Exercise requirements. From the records below, copy out exactly the lines from the one containing "Where should I click to: Select" to the one containing "The width and height of the screenshot is (1158, 640).", both included. Add nothing else.

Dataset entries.
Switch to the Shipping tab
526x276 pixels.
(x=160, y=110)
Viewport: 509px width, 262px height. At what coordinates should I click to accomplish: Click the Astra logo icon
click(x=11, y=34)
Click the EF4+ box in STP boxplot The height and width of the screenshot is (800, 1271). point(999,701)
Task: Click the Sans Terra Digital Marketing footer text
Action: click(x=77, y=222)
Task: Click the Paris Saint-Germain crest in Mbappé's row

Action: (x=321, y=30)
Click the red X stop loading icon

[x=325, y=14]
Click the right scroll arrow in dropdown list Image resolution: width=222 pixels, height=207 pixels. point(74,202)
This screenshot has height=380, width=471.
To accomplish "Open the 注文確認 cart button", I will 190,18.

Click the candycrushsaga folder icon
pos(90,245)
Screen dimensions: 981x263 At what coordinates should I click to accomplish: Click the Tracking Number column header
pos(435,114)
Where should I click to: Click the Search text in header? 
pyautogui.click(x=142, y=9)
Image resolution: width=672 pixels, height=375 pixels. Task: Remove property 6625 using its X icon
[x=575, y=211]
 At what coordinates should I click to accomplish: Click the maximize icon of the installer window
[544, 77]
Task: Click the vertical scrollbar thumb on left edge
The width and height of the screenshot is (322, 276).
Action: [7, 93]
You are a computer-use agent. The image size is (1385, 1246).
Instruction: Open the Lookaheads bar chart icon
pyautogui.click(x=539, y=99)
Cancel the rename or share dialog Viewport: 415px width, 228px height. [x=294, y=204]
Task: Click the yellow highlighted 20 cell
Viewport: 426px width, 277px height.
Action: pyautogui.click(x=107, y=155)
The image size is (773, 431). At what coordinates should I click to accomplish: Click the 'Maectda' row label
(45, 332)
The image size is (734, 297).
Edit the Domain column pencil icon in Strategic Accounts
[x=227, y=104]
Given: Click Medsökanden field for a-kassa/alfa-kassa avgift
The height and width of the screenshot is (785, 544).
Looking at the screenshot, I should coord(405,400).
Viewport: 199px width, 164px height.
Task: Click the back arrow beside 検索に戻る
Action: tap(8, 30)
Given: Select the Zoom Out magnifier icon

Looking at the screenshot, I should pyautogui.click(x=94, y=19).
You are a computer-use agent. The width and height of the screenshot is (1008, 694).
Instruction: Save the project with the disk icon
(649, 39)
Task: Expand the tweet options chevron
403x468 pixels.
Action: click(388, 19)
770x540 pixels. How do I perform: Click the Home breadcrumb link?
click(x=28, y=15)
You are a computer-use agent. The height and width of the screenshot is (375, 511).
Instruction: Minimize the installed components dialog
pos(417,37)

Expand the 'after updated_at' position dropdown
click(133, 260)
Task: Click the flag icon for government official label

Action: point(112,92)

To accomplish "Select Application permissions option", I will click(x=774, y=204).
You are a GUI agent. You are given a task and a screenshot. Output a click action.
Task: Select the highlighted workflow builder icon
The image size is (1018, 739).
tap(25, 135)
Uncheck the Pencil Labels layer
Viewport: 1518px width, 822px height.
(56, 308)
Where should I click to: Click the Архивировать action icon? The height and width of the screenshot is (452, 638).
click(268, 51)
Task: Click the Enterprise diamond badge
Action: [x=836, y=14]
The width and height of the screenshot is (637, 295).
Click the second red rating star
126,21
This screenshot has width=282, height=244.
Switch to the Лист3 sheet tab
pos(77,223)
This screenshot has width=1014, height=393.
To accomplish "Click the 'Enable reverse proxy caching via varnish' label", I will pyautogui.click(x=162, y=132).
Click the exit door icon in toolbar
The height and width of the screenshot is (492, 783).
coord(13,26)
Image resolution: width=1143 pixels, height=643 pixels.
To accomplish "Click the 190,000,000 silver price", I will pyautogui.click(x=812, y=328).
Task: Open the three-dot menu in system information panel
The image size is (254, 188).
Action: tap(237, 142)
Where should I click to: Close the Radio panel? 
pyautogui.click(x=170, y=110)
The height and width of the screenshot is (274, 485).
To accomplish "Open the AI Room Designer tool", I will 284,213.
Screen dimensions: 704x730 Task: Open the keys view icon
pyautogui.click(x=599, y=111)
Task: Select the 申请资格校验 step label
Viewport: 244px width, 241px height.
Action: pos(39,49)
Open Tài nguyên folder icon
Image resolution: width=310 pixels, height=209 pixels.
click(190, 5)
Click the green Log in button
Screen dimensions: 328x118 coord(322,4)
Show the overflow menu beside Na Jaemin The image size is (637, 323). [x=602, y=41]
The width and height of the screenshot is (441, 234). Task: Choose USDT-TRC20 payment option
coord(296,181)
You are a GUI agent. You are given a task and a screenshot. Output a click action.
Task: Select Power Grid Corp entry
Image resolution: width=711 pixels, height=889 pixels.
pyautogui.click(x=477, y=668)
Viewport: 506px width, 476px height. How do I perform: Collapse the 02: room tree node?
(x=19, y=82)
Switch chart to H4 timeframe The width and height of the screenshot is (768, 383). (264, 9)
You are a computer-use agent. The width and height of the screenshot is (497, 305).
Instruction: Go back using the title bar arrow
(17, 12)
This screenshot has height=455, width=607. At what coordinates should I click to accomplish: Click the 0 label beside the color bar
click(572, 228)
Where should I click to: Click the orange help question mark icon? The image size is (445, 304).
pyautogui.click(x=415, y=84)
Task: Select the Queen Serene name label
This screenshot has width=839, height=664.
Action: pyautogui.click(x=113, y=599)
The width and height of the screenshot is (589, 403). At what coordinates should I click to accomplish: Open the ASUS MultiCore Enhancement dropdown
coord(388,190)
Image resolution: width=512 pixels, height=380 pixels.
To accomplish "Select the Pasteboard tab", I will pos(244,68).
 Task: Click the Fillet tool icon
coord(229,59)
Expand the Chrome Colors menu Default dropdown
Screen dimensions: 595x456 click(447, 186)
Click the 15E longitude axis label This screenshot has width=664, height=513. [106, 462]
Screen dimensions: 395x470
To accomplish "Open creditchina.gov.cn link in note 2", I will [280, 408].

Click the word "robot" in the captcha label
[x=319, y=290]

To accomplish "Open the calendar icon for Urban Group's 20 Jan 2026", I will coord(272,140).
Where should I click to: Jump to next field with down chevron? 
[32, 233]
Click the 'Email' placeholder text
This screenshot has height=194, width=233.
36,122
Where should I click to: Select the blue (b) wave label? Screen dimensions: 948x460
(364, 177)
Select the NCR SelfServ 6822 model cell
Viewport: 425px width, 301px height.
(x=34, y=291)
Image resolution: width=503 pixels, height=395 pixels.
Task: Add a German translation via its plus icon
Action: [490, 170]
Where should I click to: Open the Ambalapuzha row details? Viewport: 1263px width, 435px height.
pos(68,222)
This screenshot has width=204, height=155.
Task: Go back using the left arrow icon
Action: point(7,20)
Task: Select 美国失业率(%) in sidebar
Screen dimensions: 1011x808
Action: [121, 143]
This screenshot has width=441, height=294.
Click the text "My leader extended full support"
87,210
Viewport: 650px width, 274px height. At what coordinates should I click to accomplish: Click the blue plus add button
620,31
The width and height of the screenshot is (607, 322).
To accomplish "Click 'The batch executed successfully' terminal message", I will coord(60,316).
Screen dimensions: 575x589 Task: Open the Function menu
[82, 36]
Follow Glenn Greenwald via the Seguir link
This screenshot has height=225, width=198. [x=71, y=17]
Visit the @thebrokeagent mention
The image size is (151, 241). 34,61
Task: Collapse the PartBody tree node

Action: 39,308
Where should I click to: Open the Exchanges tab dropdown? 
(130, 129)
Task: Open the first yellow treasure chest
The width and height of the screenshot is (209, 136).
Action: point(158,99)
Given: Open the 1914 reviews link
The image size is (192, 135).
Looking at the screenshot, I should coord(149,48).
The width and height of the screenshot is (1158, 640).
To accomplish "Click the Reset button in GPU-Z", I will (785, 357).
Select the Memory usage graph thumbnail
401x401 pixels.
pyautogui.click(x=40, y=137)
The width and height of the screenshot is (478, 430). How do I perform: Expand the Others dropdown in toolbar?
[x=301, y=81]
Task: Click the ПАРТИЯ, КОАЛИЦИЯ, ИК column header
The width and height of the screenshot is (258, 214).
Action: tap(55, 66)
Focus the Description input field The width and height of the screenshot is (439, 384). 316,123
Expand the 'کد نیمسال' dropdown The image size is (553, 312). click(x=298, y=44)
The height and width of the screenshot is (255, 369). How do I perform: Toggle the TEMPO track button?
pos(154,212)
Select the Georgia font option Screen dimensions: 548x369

Answer below.
Where should I click to: Select the blue (b) wave label? Screen dimensions: 948x460
(364, 177)
Select the NCR SelfServ 6822 model cell
Viewport: 425px width, 301px height.
(x=34, y=291)
Image resolution: width=503 pixels, height=395 pixels.
Task: Add a German translation via its plus icon
Action: [490, 170]
Where should I click to: Open the Ambalapuzha row details? Viewport: 1263px width, 435px height.
pos(68,222)
This screenshot has width=204, height=155.
Task: Go back using the left arrow icon
Action: point(7,20)
Task: Select 美国失业率(%) in sidebar
Screen dimensions: 1011x808
Action: [121, 143]
This screenshot has width=441, height=294.
Click the text "My leader extended full support"
87,210
Viewport: 650px width, 274px height. At what coordinates should I click to accomplish: Click the blue plus add button
620,31
The width and height of the screenshot is (607, 322).
To accomplish "Click 'The batch executed successfully' terminal message", I will coord(60,316).
Screen dimensions: 575x589 Task: Open the Function menu
[82, 36]
Follow Glenn Greenwald via the Seguir link
This screenshot has height=225, width=198. [x=71, y=17]
Visit the @thebrokeagent mention
The image size is (151, 241). 34,61
Task: Collapse the PartBody tree node

Action: 39,308
Where should I click to: Open the Exchanges tab dropdown? 
(130, 129)
Task: Open the first yellow treasure chest
The width and height of the screenshot is (209, 136).
Action: point(158,99)
Given: Open the 1914 reviews link
The image size is (192, 135).
Looking at the screenshot, I should coord(149,48).
The width and height of the screenshot is (1158, 640).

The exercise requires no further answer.